Avant application, assurez-vous que la zone réparée est parfaitement poncée et exempte de poussière. Appliquez une première couche diluée si nécessaire (fond dur), laissez sécher puis égrenez légèrement au grain 180–220 pour supprimer les petites aspérités. Poursuivez avec une ou deux couches de vernis non dilué, en étirant bien au pinceau ou au rouleau floqué pour éviter les surépaisseurs. Vous obtiendrez ainsi une poutre uniformément protégée, où la zone rebouchée se fera oublier au profit de l’ensemble de la charpente apparente.

Contrôle qualité et suivi de la réparation dans le temps

La réparation d’un trou dans une poutre en bois ne s’achève pas au dernier coup de pinceau. Un suivi régulier de la zone traitée est indispensable pour s’assurer de la stabilité de la réparation et de l’absence de nouvelles pathologies. Dans les premiers mois, inspectez visuellement la poutre : la pâte à bois ou le mastic présente‑t‑il des fissures ? La greffe en bois reste‑t‑elle bien solidaire, sans jeu ni désaffleurement ? Observez également l’environnement : absence de nouvelles traces d’humidité, de suintements ou de vermoulure.
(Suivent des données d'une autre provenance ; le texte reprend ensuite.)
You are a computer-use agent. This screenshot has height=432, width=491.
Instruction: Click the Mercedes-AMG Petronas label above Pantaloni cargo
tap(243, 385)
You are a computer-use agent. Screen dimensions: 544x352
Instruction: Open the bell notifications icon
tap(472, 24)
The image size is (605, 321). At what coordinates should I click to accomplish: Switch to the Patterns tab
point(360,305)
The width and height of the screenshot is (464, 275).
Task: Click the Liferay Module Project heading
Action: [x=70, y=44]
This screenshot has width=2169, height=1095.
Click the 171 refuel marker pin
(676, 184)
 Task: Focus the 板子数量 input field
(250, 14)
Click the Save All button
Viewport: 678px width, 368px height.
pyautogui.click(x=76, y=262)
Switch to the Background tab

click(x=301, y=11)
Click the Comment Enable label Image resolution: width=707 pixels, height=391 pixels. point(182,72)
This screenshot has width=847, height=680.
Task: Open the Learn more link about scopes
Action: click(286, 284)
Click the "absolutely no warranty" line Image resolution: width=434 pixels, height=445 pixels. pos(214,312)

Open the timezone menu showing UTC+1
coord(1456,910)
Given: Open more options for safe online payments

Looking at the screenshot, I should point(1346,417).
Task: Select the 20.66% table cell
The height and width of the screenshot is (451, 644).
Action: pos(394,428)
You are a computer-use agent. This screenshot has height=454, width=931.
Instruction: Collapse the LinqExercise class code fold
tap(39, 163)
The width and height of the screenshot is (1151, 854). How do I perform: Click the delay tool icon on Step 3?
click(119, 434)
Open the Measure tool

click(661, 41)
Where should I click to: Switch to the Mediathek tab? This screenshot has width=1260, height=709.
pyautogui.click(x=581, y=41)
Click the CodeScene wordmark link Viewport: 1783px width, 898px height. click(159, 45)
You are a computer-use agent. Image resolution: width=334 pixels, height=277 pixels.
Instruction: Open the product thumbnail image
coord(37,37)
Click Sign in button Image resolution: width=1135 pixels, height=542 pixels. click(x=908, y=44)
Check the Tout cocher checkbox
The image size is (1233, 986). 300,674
À moyen et long terme, intégrez la vérification de vos poutres dans votre routine d’entretien du bâtiment, au même titre que le contrôle de la toiture ou des façades. Pour les poutres extérieures, profitez du renouvellement de la lasure ou du saturateur pour vérifier l’état du rebouchage et des renforts métalliques éventuels. En cas de doute sur l’évolution d’une fissure ou sur la stabilité d’une poutre maîtresse, n’hésitez pas à solliciter l’avis d’un professionnel (charpentier, ingénieur structure). Grâce à un diagnostic rigoureux, un rebouchage adapté et un entretien régulier, vous prolongerez durablement la vie de vos poutres en bois, tout en préservant la sécurité et le charme de votre habitation.